■ TO DO:
a. Render this sentence from the Regnase3 abstract into Spanish: "Upon these mice, we applied a range of kidney injury models involving unilateral ischemia-reperfusion and nephrocalcinosis."
b. Pick up the Regnase3 abstract after its final sentence and continue writing it.

-- TEXT PROVIDED follows --

Abstract: TH-OR08
Differential Roles of Regnase3 in Resident Macrophages vs. Renal Tubular Epithelial Cells in Kidney Injury
Session Information
- AKI Mechanisms: Cellular and Organ Cross-Talk
November 02, 2023 | Location: Room 118, Pennsylvania Convention Center
Abstract Time: 05:33 PM - 05:42 PM
Category: Acute Kidney Injury
- 103 AKI: Mechanisms
Authors
- Li, Chenyu, Klinikum der Universitat Munchen Medizinische Klinik und Poliklinik IV - Standort Ziemssenstrasse, Munchen, Bayern, Germany
- Anders, Hans J., Klinikum der Universitat Munchen Medizinische Klinik und Poliklinik IV - Standort Ziemssenstrasse, Munchen, Bayern, Germany
Background
RNA-binding proteins are a class of proteins that regulate RNA and have been implicated in a wide range of diseases. Regnase3 as one of those proteins has been shown to promote inflammation by increasing TNF in macrophages (Mφ). However, the full extent of its functions in kidney disease remains unknown. We hypothesized that Regnase3 plays a role in both kidney resident Mφ and renal tubular epithelial cells (RTEC), influencing inflammation and kidney repair after injury.
Methods
A series of genetically-modified mice were developed, including the Pax8rTtA, TetOCre, receptor activator of nuclear factor kappa-Β (Rank, a lineage tracer for kidney resident Mφ)-Cre (RankCre), and Regnase3 floxed (Regnase3fl/fl) mice. Upon these mice, we applied a range of kidney injury models involving unilateral ischemia-reperfusion and nephrocalcinosis. Furthermore, scRNA-seq and RNA-seq were utilized to investigate the underlying mechanisms.

-- TEXT PROVIDED concluded --
-- LISTED RECORDS follows --

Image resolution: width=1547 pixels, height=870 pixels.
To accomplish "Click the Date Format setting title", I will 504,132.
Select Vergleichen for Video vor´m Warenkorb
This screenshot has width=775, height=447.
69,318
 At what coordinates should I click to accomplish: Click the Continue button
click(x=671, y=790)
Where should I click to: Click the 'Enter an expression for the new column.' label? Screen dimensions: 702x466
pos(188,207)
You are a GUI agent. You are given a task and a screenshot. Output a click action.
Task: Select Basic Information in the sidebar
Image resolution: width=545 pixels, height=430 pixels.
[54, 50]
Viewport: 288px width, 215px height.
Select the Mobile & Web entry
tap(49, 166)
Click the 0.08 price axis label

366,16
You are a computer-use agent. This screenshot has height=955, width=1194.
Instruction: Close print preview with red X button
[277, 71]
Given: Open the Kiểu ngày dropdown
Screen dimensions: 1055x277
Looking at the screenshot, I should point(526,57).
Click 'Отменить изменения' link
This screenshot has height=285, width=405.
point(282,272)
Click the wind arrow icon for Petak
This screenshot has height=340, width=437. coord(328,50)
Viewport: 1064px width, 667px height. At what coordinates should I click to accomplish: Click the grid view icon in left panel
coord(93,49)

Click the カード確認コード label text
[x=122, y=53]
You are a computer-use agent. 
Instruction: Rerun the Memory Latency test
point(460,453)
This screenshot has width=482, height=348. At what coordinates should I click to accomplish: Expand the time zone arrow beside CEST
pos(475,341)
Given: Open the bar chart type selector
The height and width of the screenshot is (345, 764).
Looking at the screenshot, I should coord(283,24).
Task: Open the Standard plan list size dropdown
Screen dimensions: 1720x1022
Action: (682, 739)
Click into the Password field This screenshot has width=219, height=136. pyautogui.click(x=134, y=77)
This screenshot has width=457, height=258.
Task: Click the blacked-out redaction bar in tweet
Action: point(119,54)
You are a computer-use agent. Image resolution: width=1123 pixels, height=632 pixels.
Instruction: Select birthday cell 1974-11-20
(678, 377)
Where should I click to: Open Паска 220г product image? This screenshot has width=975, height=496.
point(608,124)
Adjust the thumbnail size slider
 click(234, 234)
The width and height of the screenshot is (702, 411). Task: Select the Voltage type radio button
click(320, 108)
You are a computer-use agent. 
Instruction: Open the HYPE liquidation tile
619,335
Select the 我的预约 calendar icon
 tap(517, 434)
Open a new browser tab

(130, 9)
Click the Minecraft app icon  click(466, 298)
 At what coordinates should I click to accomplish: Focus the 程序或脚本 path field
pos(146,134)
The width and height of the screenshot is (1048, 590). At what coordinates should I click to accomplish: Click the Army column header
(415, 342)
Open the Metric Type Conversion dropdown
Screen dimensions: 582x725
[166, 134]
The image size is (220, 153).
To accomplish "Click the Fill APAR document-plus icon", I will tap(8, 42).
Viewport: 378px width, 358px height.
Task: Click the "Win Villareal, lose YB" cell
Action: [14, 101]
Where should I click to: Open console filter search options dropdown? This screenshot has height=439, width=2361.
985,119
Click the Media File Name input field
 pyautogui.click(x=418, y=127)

-- LISTED RECORDS concluded --

■ ANSWERS IN ORDER:
a. En estos ratones aplicamos una serie de modelos de lesión renal que incluían isquemia-reperfusión unilateral y nefrocalcinosis.

b.
Results
The scRNA-seq showed both Regnase3 is highly expressed in the kidney Mφ and positively correlated with the chemokines, Mφ phagocytosis, and Mφ maturation after kidney injury. In vivo, after the kidney injury, the RankCre-Regnase3fl/fl (Regnase3 conditional KO in kidney resident Mφ) mice suffered from more inflammation, characterized by CCR2 positive pro-inflammatory Mφ accumulation. In vitro, Regnase3 is involved in modulating resident Mφ polarization towards the pro-inflammatory and migration, indicating that it contributes to Mφ-related inflammation.
Next, we aimed to examine the role of Regnase3 in RTEC. Through in silico, we found that Regnase3 is highly expressed in healthy RTEC but reduced following injury, and it controls early apoptosis. In vivo and in vitro experiments suggested that the Regnase3 deletion in RTEC (Pax8rTtA-TetOCre-Regnase3fl/fl) against kidney injury and promote the repair of RTEC. Regnase3 targets pre-RNA and modulates alternative splicing by increasing skipped exon events and decreasing the probability of retained intron events.
Conclusion
Regnase3 contributes to kidney injury but the impact of it is contingent upon the specific cell lineage in question. The RankCre-Regnase3fl/fl leads to an exacerbation of kidney injury by increasing pro-inflammatory Mφ recruitment, whereas the Pax8rTtA-TetOCre-Regnase3fl/fl leads to an improvement after injury through its effects on cell death and RTEC repair.